秘密に向かう

大阪に行ってきた。用件は二つ。一つは、6月末に娘が結婚するにあたっての、結婚式打ち合わせを兼ねた両家会食。親同士もほぼ同じ年令。両家共に母親はO型、他は全員B型。B型に囲まれて生きるO型の悲哀を母親同士しみじみ語り合う。

もう一つは、生野の観音寺で行なわれた済州島4・3慰霊祭。ここには行かねばならなぬという内なる声、予感に突き動かされて。

最近、つくづく思うこと。人が生きていくうえで、その途上には、いろいろな節目・境目・結び目・があり、そこに立つこと、そこにいることが、このうえなく大切な転機、分岐点になる場所がある。そこで出会うこと、そこでただ一緒にいること、それがこのうえなくかけがえのないことである結縁の場所があり、時がある。

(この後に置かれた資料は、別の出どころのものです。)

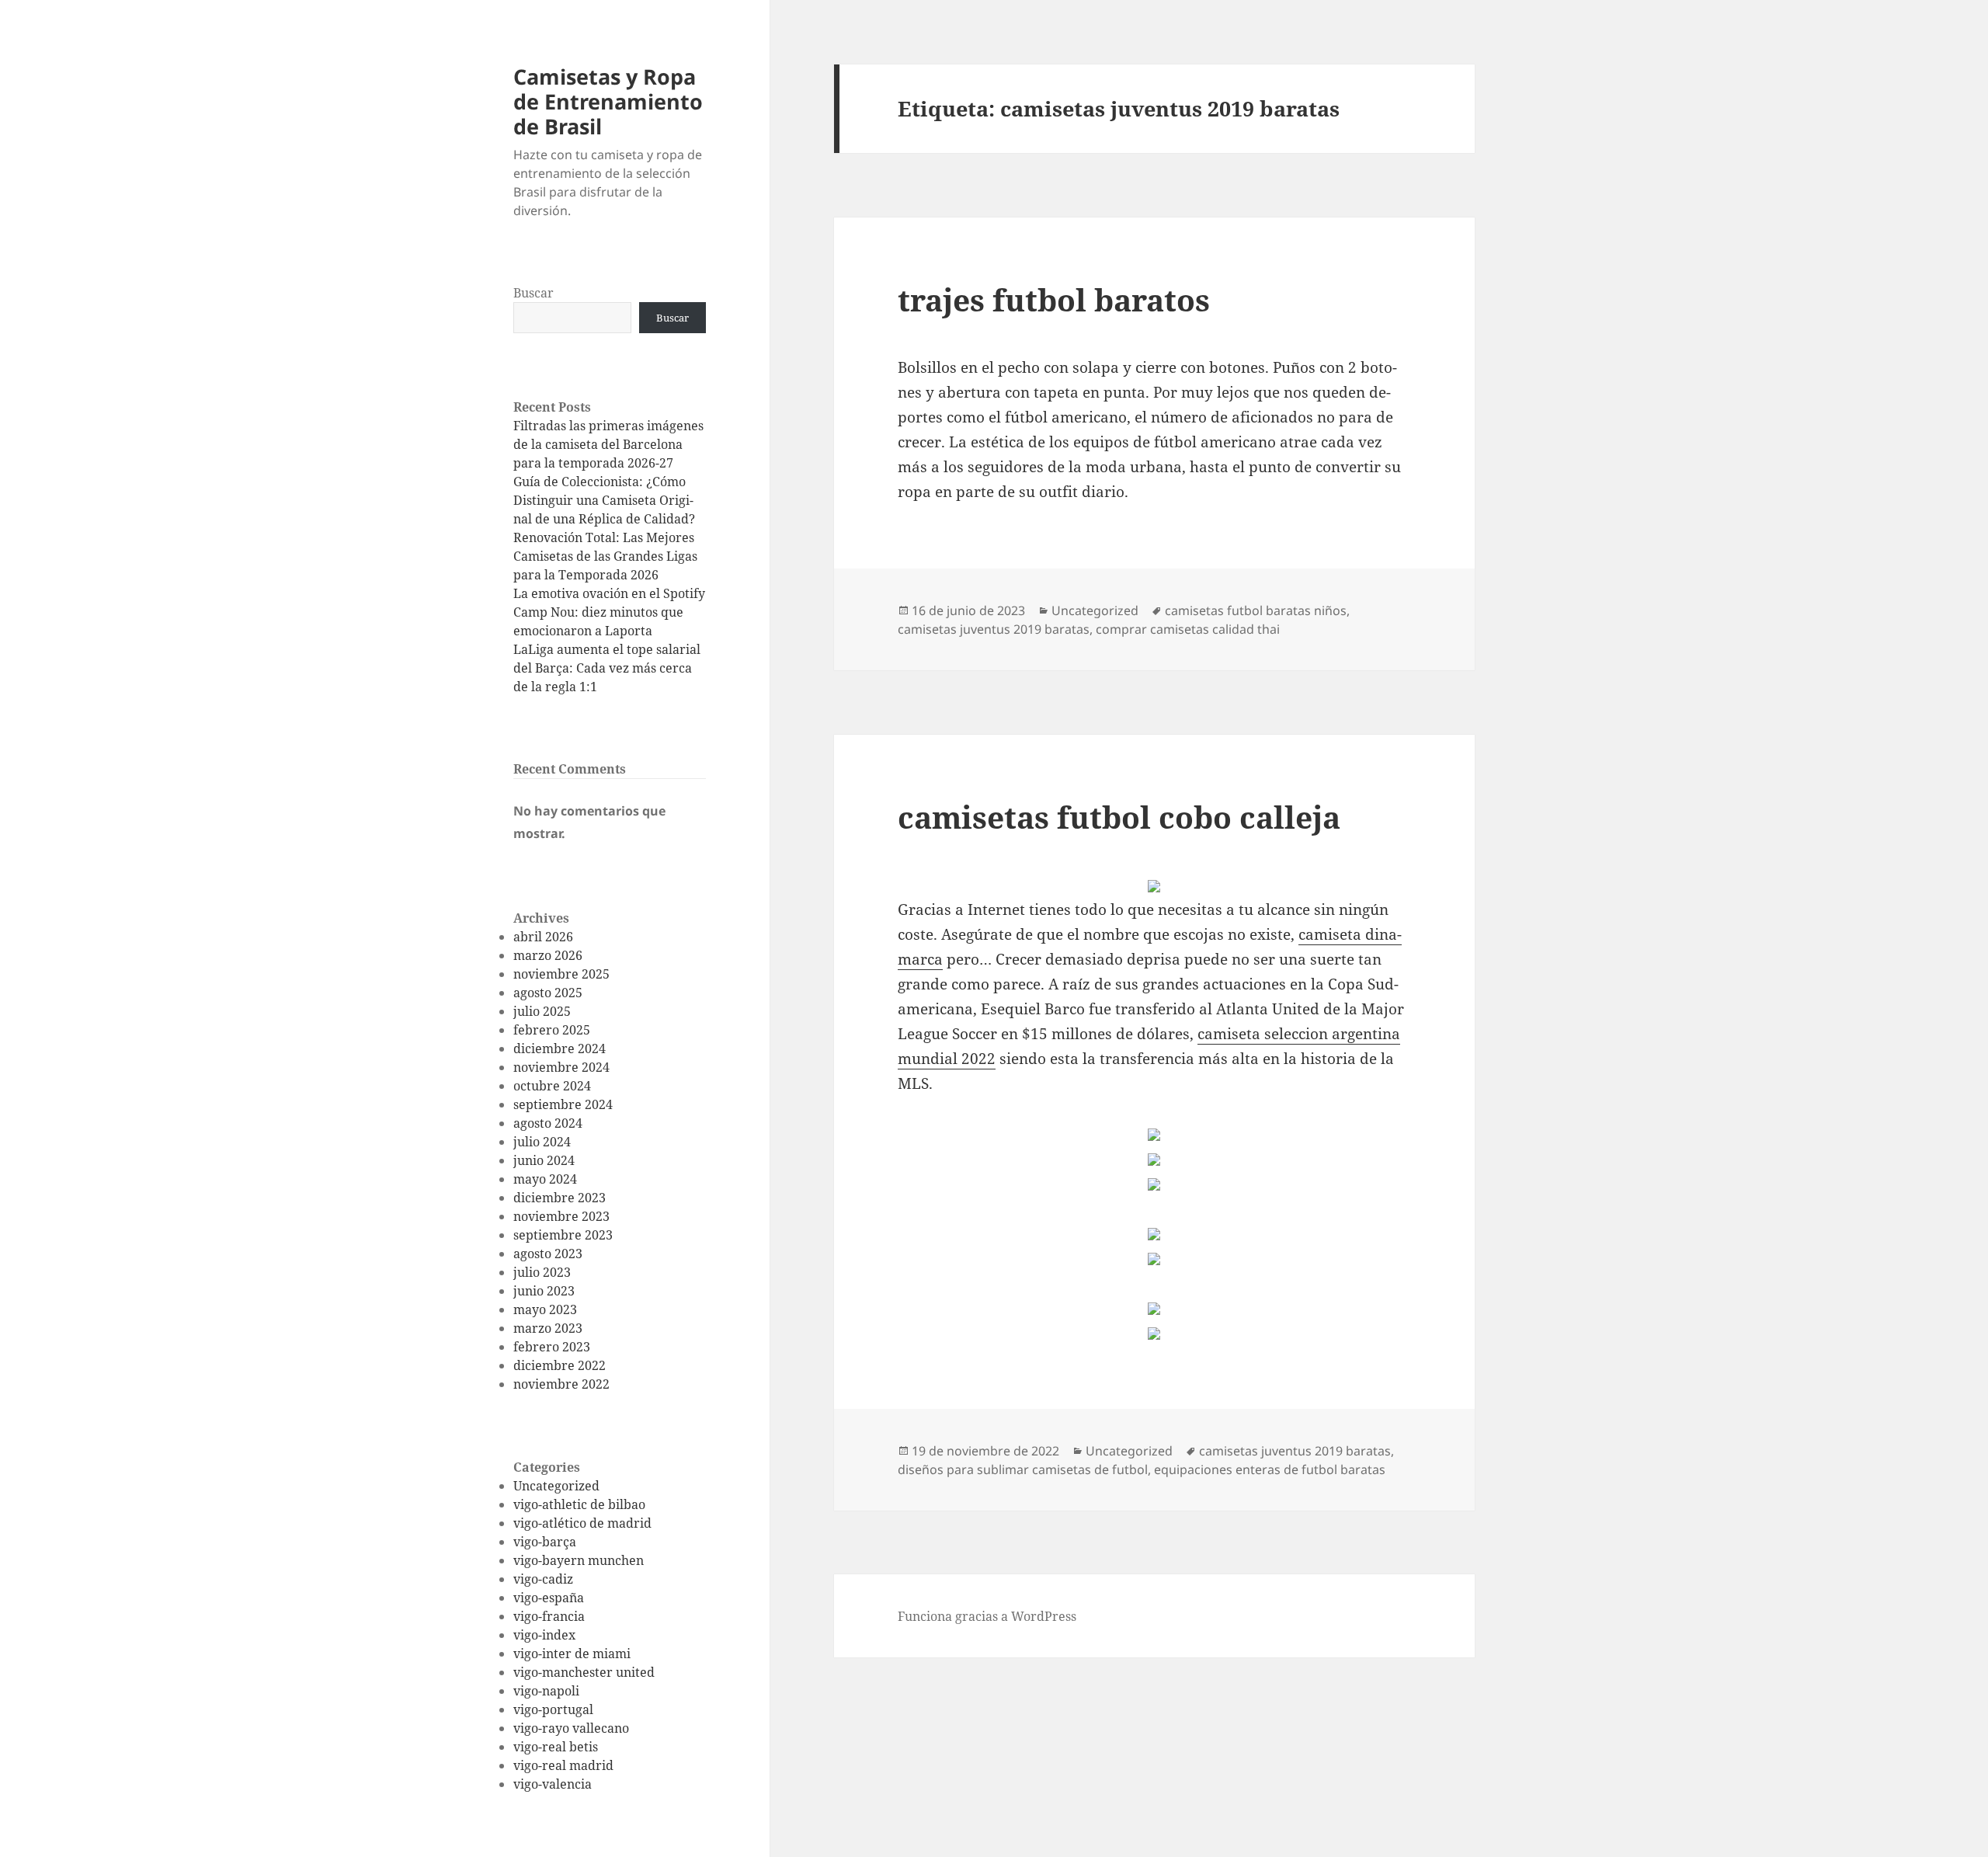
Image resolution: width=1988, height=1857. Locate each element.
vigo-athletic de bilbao (579, 1504)
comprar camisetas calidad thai (1188, 629)
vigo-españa (548, 1597)
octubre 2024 (552, 1085)
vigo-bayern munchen (578, 1560)
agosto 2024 (547, 1123)
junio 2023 (544, 1290)
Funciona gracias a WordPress (987, 1616)
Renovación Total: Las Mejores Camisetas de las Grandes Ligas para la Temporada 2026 (605, 556)
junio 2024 (544, 1160)
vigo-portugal (553, 1709)
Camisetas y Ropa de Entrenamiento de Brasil (608, 101)
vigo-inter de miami (572, 1653)
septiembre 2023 (563, 1234)
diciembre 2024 (559, 1048)
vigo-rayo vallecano (571, 1728)
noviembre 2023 (561, 1216)
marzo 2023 (547, 1328)
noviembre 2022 (561, 1384)
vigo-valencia (552, 1784)
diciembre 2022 (559, 1365)
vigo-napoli (546, 1690)
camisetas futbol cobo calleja (1119, 816)
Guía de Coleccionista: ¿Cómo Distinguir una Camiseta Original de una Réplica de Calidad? (604, 500)
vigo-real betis (555, 1746)
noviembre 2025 (561, 973)
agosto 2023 (547, 1253)
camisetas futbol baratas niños (1256, 610)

4・3のほうへと心を向けるあるきっかけがあり、ほぼ四半世紀の間、ひどく気にかけながら、とうとう会えずにいた詩人金時鐘に、今年の初めに、これまたある機会を得て、意を決して会いに行った。この「意を決する」という感覚、説明するのがなかなか難しいのであるが、これはたとえば、慰霊祭が行なわれる生野の観音寺に行くことも、私にとっては「意を決して」、なのである。観音寺の慰霊祭のあとの二次会で、「なぜ来た? なぜ今まで来なかった?」という生野(猪飼野)界隈の人々からの韓国語での問いに、韓国語で「怖くて来られなかった」と率直に答える。ただこれだけのやりとりにも、言葉にはならない無数の思いが行きかっていて、言葉なくしてその思いを共有しているという実感は、その場の空気を温かいものにする。同時にそれはとてつもなく厳しいものであって、「で、ようやく、ここに来たおまえは、これからどう生きようとしているのか?」という、これもまた言葉にならぬ問いを突きつけてくる、そういう場でもある。そういう抜き差しならぬところに、我が身を置いている、そこから、また、自分の人生が動き出してゆこうとしているという予感に心が震える。

今の私にとって4・3に心を向け、4・3に関わる人・こと・場所に関わるということは、人間の生と死にまつわる秘密―そこにあることが分かっていながら、忘れてはいけないことを知りながら、それこそを語り伝えなければならぬのだととことん理解していながら、どうしても触れられない、開けない、語れない、空白として存在する記憶―に向き合おうとすることである。

金時鐘さんに会って、話して、少しずつ開かれ始めた心の通い路は、そのまま済州島への旅路へとつながってゆこうとしている。その道を自分の足で踏み固めながら、たどっていくことが、そのまま、私が生き抜いていく道を切り拓いていくことにもなるのだろうと思っている。
ただ独り生き抜くのではなく、秘密を語る言葉を探りながら、その思いを分かち合う人々とつながりながら生きてゆく、そういう道。

ここまで書いたところで、待ちつづけていた電話。静かなつぶやきの声。長いこと、互いに声だけを聞き知っていた人と、初めての出会いの時と場所を約した。